FDA Commissioner Scott Gottlieb, who last month announced that he would be resigning from his position to spend more time with his family, said in an interview with Vox during his final week that e-cigarette manufacturer Juul is largely to blame for the “dramatic spike of youth [vaping].”
“I hope they recognize the problem that’s been created has been created largely by their product,” Gottlieb told Vox.
During his nearly two years as FDA head, Gottlieb has made combating the rise in underage use of e-cigarettes one of the agency’s highest priorities. He’s previously called out Juul for its role in creating the public health crisis, which he’s previously described as an “epidemic.”
Appeals to minors
The FDA has cited research that shows an estimated 37 percent of high school seniors have tried e-cigarettes. A quarter of youth users told researchers they didn’t realize the products contain nicotine.
The agency has said products manufactured by Juul have been shown to be especially attractive to minors because they come in fruity flavors such as mango, mint, and fruit and creme. In January, Gottlieb warned that e-cigarettes could be taken off the market unless marketers made efforts to stop sales to minors.
Gottlieb said in his interview with Vox this week that there’s “no question” that Juul -- which markets a device that looks like a USB drive -- “drove a lot of the youth use.”
“I’m not willing to concede the point that the Juul product was responsible — at least in part — for the sharp uptick in youth use,” he said.
Controversial marketing strategies
For its part, Juul has maintained that it’s dedicated to helping adult smokers quit by serving as an “off-ramp” for users of traditional cigarettes. However, Juul’s early marketing campaign often appeared to speak directly to young people.

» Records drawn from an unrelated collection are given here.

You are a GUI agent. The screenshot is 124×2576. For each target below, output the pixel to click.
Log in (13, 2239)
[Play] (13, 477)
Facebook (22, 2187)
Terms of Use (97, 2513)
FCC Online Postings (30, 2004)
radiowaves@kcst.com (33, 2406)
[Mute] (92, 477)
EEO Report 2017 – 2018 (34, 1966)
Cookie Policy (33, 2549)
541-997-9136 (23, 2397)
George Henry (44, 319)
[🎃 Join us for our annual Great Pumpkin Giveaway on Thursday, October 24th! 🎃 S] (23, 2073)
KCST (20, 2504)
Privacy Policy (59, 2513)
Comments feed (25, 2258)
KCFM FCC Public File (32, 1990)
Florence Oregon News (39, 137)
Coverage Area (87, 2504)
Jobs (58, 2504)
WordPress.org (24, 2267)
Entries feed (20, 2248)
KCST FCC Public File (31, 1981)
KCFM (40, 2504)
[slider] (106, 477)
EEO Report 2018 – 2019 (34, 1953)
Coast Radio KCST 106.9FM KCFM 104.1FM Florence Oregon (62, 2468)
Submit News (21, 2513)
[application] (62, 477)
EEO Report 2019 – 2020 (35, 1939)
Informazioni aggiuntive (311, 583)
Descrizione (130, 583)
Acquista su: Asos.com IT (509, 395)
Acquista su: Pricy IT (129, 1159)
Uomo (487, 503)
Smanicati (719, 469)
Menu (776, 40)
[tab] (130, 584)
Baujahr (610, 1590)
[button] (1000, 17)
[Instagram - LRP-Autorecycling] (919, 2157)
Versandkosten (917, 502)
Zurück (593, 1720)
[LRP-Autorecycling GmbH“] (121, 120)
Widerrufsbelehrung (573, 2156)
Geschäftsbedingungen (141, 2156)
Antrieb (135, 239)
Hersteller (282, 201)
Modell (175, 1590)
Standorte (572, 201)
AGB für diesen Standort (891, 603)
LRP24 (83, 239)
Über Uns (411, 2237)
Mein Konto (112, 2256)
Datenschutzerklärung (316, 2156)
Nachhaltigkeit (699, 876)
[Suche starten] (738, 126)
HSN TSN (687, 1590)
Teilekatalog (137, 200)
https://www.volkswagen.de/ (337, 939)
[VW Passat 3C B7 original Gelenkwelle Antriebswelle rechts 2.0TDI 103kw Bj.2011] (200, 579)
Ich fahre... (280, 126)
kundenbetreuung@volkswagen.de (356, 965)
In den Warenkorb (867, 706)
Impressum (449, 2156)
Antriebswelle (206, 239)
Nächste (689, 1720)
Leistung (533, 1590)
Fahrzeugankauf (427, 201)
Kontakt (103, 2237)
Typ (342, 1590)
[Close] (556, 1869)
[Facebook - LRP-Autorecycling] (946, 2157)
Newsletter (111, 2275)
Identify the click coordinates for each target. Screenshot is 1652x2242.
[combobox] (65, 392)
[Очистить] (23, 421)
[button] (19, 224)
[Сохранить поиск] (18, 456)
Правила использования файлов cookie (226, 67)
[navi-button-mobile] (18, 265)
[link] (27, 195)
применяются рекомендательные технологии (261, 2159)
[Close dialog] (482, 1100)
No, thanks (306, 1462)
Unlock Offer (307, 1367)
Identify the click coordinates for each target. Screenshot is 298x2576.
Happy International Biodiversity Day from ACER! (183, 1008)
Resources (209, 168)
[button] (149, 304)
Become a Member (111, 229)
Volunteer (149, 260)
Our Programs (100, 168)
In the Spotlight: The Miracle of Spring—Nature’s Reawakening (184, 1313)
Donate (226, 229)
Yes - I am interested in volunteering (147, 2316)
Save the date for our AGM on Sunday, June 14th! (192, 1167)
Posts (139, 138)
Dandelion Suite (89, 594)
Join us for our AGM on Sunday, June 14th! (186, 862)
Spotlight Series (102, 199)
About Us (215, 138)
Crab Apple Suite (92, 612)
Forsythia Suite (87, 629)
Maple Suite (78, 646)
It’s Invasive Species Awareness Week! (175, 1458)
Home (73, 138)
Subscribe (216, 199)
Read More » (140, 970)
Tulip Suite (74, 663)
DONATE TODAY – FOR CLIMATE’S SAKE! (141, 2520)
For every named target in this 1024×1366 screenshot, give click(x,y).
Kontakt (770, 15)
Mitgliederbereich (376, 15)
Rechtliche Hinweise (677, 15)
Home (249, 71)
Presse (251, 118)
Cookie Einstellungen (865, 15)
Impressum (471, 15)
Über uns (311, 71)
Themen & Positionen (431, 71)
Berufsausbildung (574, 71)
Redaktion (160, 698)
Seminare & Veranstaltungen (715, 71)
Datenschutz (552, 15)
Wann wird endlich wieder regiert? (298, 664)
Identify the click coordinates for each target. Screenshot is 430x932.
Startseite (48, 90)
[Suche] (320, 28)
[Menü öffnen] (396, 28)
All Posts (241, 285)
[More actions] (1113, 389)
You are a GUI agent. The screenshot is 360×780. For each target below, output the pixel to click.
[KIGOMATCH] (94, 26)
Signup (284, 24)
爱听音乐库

“If you go back and look at their marketing campaigns from 2015 and 16, it’s hard not to look at that marketing and conclude that it's not going to be appealing to a youth, to a teenager,” Gottlieb said. “It certainly in my view had some impact on creating the problem we have now.”
After Gottlieb steps down from his post, Ned Sharpless -- the current director of the National Cancer Institute -- will replace him as interim FDA commissioner.
Gottlieb says the surge in adolescent vaping has now reached the level of an “addiction crisis” which will “take time to reverse.” He said concerns about youth vaping should take priority over concerns about smokers if teen vaping rates continue to rise.
Gottlieb’s past moves to curb youth use of e-cigarettes have included restricting the sale of flavored e-cigarette products to young people and asking companies to take voluntary steps to withdraw them.